C’est une procureure stagiaire qui fait les réquisitions, cornaquée par une parquetière confirmée.
— Il continue à multiplier les victimes alors même qu’il est en semi-liberté. Il n’y a eu que deux personnes qui ont porté plainte, mais l’une d’elles vous a vu divaguer entre d’autres jeunes femmes la main tendue pour toucher leurs fesses. Vous êtes un véritable prédateur sexuel, d’autant plus que vous avez été emprisonné pour les mêmes faits en 2018.
Elle lit l’expertise psychologique :
— « Monsieur est dans la pulsion, il n’est pas curable, il est dangereux pour lui-même et pour les autres. » On a le droit de se balader en ville et de faire les magasins sans tomber sur un prédateur sexuel. La semi-liberté est une mesure de faveur. Elle est accordée pour favoriser la réinsertion et vous l’utilisez pour boire et agresser de jeunes femmes ! Monsieur est dangereux pour la société, il faut l’écarter, il faut l’exclure.
Elle demande 18 mois fermes avec mandat de dépôt, 3 ans de suivi socio-judiciaire, une obligation de soins pour l’alcool et l’addiction, et l’inscription sur le fichier des agresseurs sexuels, le Fijais. Puis se rassoit, émue et souriante, tandis que les professionnel⋅les du droit autour d’elle lui adressent des petits signes d’approbation.
L’avocate commence sa plaidoirie :
— Contrairement à ce qu’a l’air de dire madame la procureure, l’alcoolisme est une maladie dont il est compliqué de se sortir. Par ailleurs des témoins l’ont dit : il était tellement alcoolisé qu’il a failli se faire renverser par un vélo. Ce n’est pas un dangereux prédateur, il ne tient pas debout ! Et il n’a pas nié les faits. C’est un homme qui a eu une enfance cabossée, qui a subi des violences sexuelles de la part de son beau-père, avant d’être élevé seul par sa mère. Il a un CAP en maçonnerie et plomberie, mais il est rattrapé par son enfance : il a fait plusieurs tentatives de suicide et se scarifie. L’expert a retenu une altération du discernement. Et il y a eu une autre expertise, pendant la garde à vue, où l’expert conclut qu’il est capable d’empathie à l’égard des victimes.
Elle demande une peine mixte, dont un sursis probatoire :
— C’est quelqu’un qui a besoin de soins et qui est prêt à se soigner. Ce n’est pas pour pleurer sur son sort, mais à la prison de Seysses, les conditions de vie sont particulièrement compliquées. Et c’est quelqu’un de volontaire : il a trouvé un travail dans la semi-liberté. Il ne rechigne pas à la tâche ! On ne voit pas ça tous les jours dans les dossiers de comparution immédiate.
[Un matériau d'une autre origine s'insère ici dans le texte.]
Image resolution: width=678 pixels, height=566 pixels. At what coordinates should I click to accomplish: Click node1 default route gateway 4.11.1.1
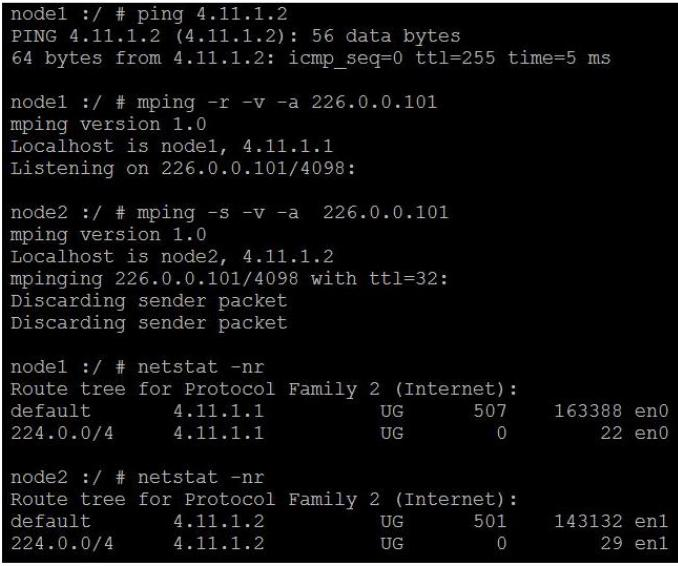(219, 411)
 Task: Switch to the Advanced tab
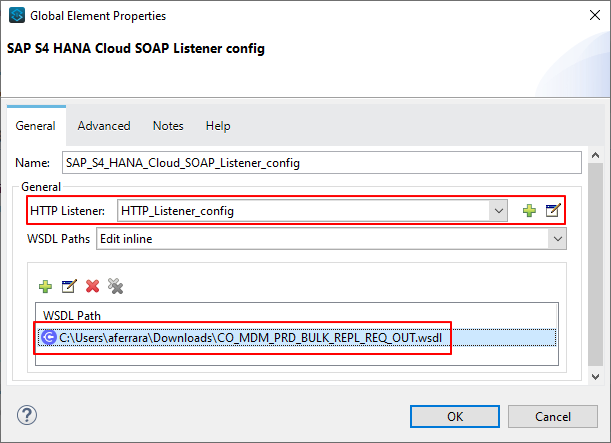104,126

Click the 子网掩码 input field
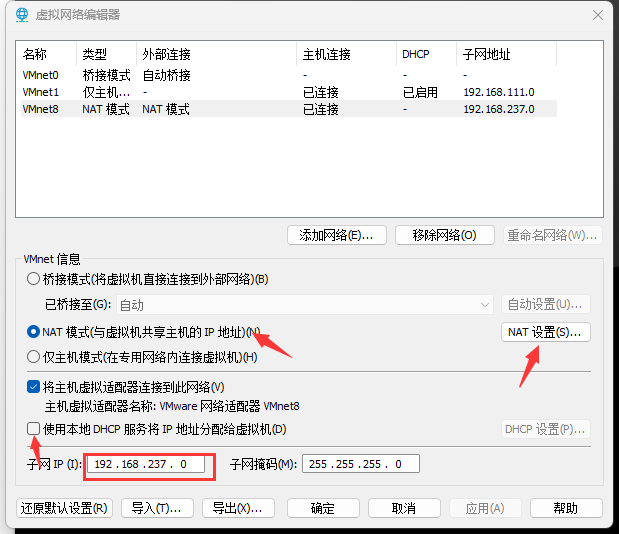(x=360, y=464)
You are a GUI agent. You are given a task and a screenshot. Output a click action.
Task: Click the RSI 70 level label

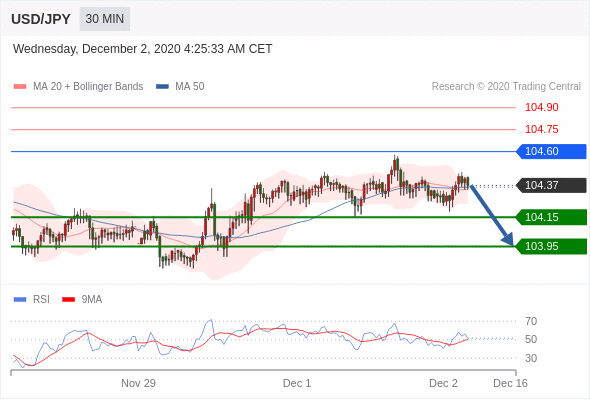[x=531, y=321]
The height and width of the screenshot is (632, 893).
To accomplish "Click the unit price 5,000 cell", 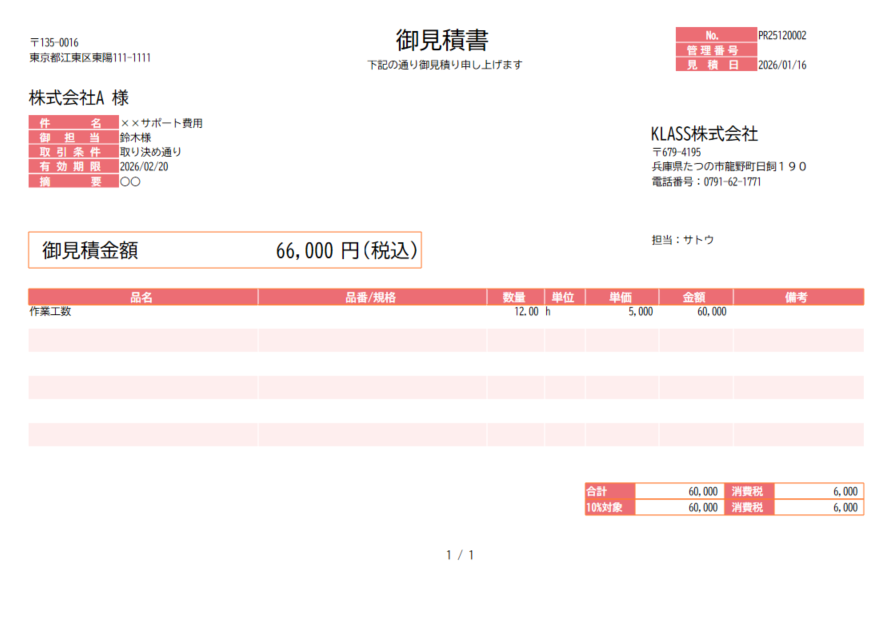I will pos(640,312).
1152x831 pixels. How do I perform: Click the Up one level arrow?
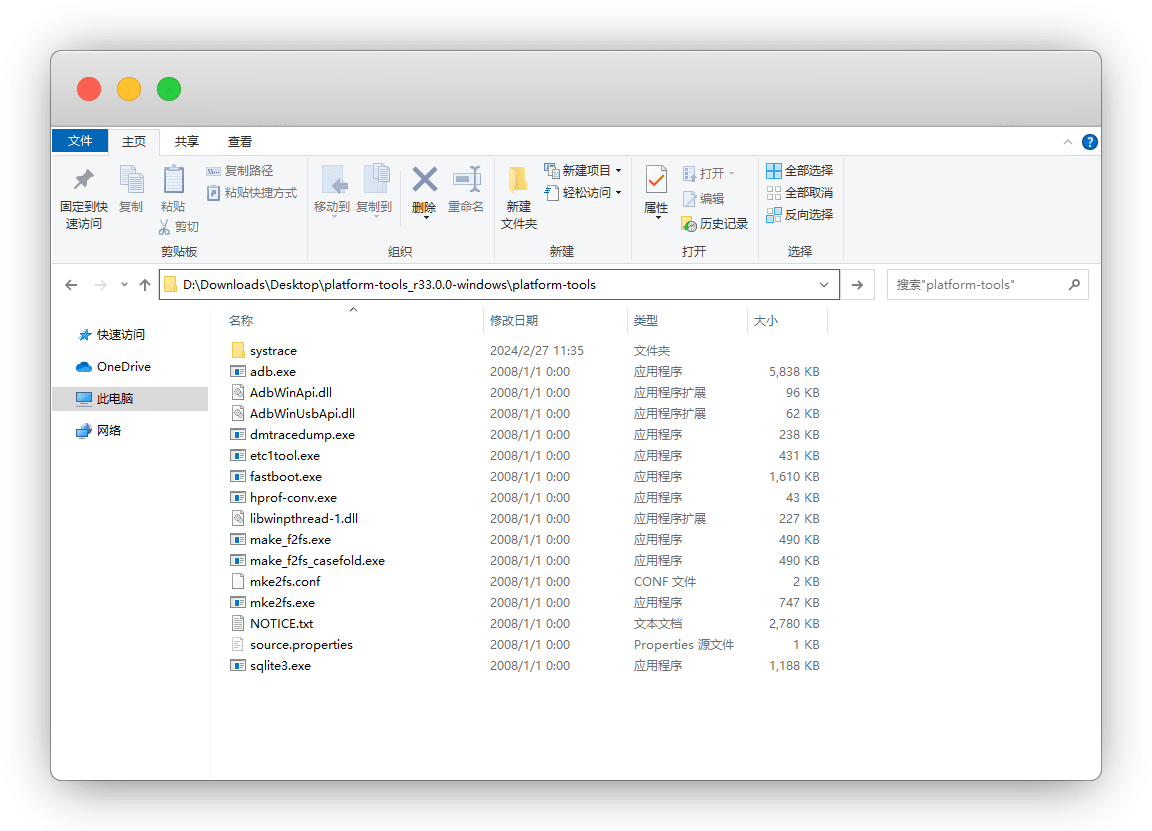coord(145,285)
Le dernier mot est au prévenu :
— Je suis désolé pour les victimes.
L’assesseur de droite souffle ostensiblement.
Il est condamné à un an de prison, dont 6 mois de sursis probatoire. Il est maintenu en détention pour les 6 mois restants. Le tout assorti d’une obligation de soin et d’une obligation de travail.